A Estrada é focada em um pai e em um filho, conhecidos apenas como "o homem" e "o menino". O pai sabe que eles não sobreviverão ao inverno que se aproxima, e decide ir para o sul para sobreviver, em meio a pilhas de cinzas causadas por um evento apocalíptico inexplicável, o que torna a respiração mais difícil. Com roupas esfarrapadas, a dupla empurra um carrinho de compras cheio de poucos itens que eles garimpam pelo caminho, olhando através de prédios abandonados, galpões e casas que eles encontram pelo caminho, na esperança de encontrar sua próxima refeição ou local para dormir.
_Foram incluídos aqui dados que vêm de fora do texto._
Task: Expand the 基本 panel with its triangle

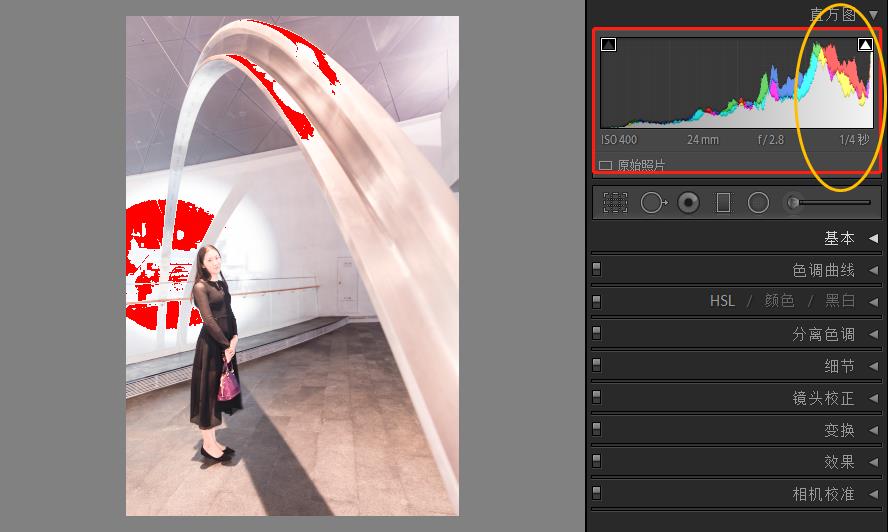Action: click(873, 238)
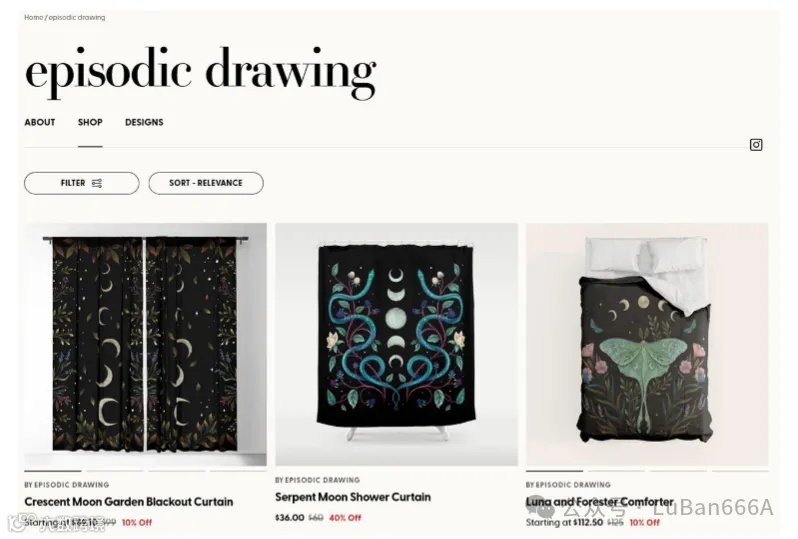Click episodic drawing breadcrumb link

pos(77,17)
Descrições da flora sugerem que eles estão vagando nas Montanhas Apalaches, entre o Tennessee e as Carolinas (do norte e sul) até a costa da Carolina. Como eles estão indo para o sul na maior parte do tempo, e como são oprimidos pelo frio, é de assumir que eles estão indo rumo à Flórida. A certa altura, eles se deparam com uma velha placa dizendo: "See Rock City", mas nenhum outro nome de lugar é mencionado. O leitor e os protagonistas estão apenas "lá fora em algum lugar", em uma terra morta que não tem nome. Às vezes parece que eles estão na estrada não para chegar a lugar algum, mas apenas para se manterem em movimento, um passo à frente da morte.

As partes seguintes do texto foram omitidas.